Start of Block
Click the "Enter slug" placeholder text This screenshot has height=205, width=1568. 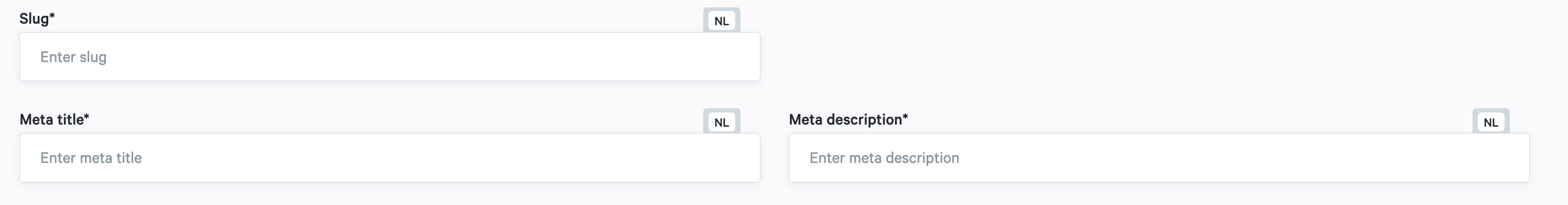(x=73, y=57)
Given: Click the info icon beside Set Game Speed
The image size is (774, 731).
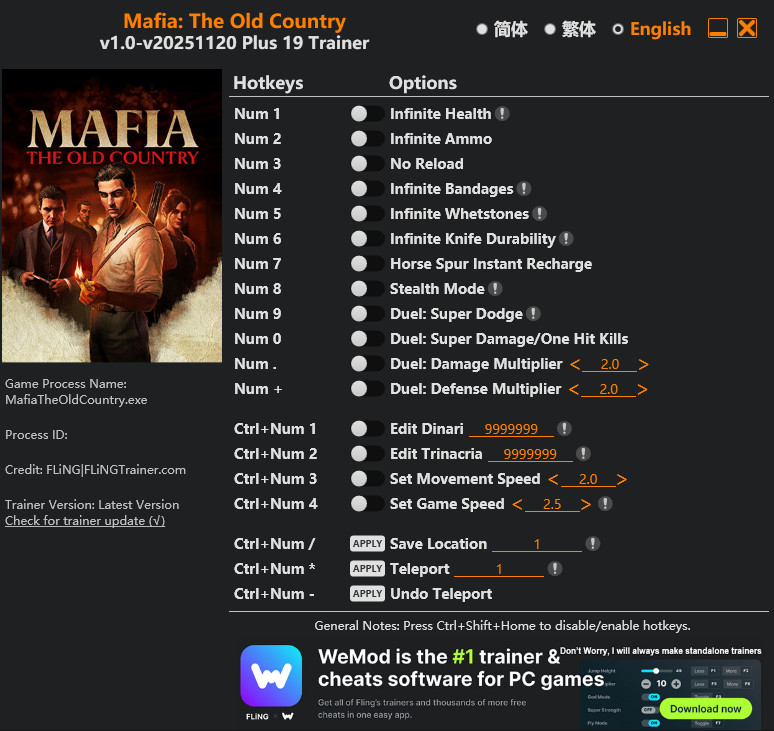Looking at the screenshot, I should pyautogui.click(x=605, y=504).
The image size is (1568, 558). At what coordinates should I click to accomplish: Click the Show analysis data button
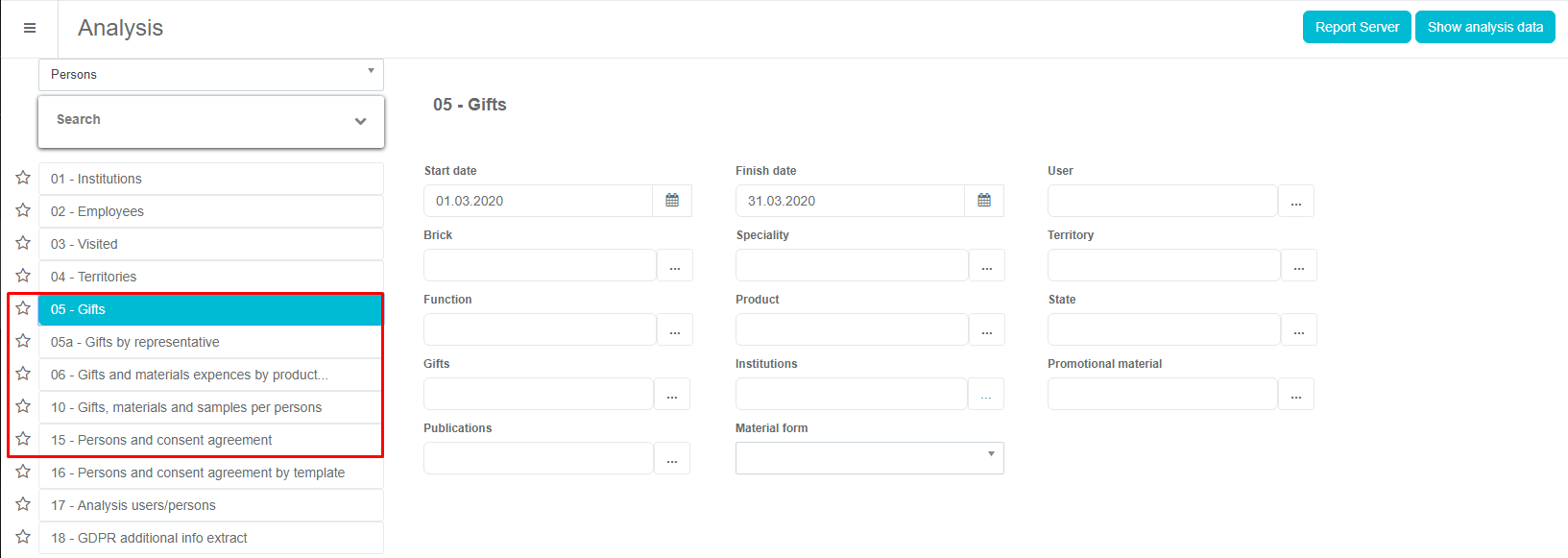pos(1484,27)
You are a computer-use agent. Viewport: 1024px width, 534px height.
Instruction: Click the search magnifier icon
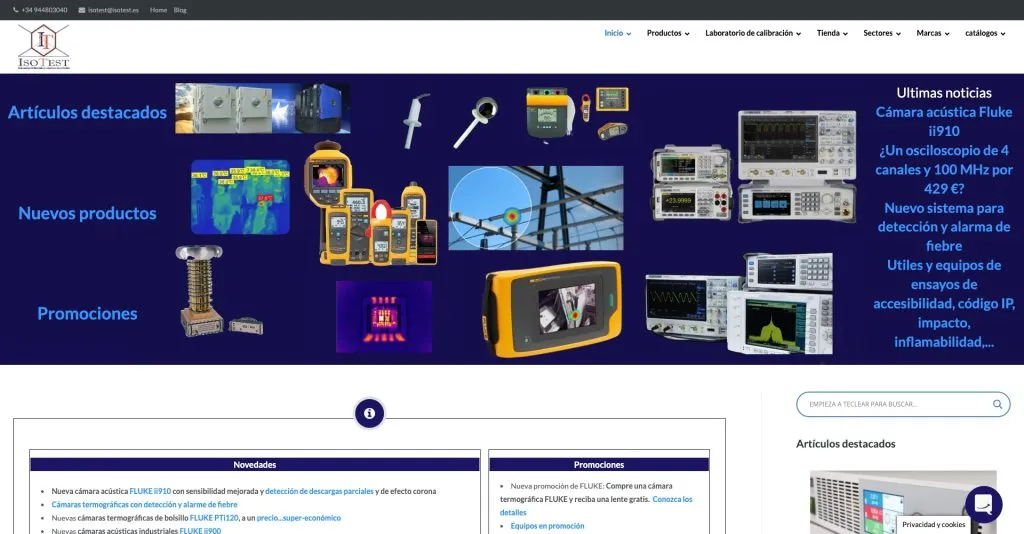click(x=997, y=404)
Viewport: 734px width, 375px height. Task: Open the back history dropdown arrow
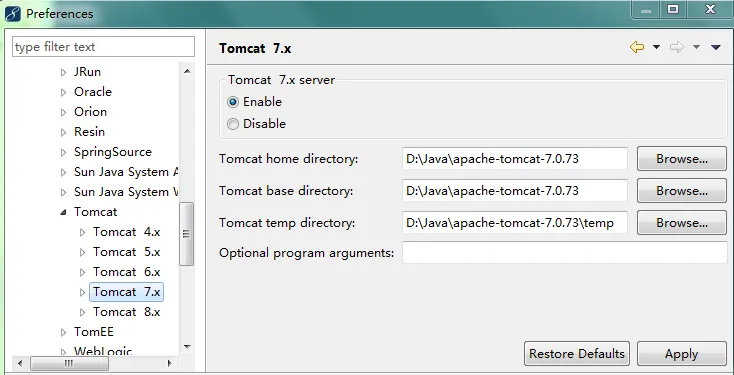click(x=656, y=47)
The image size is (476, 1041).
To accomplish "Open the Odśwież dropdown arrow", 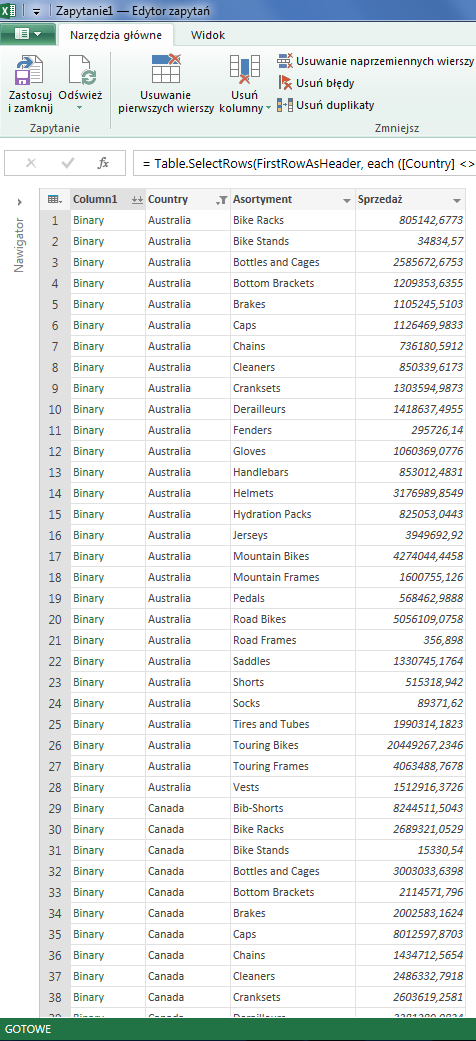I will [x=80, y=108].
End of Block
§ **Aim of the exercise**: Each line between the one holding "The image size is (1568, 558)." and the one holding "The image size is (476, 1041).", inclusive, should be copied exactly as it appears above, and pictures should be omitted.

§ **Exercise output**:
The image size is (1568, 558). At what coordinates should I click to accomplish: Click the Show analysis data button
pos(1484,27)
You are a computer-use agent. Viewport: 1024px width, 534px height.
Instruction: Click the search magnifier icon
click(x=997, y=404)
Viewport: 734px width, 375px height. Task: Open the back history dropdown arrow
click(x=656, y=47)
The image size is (476, 1041).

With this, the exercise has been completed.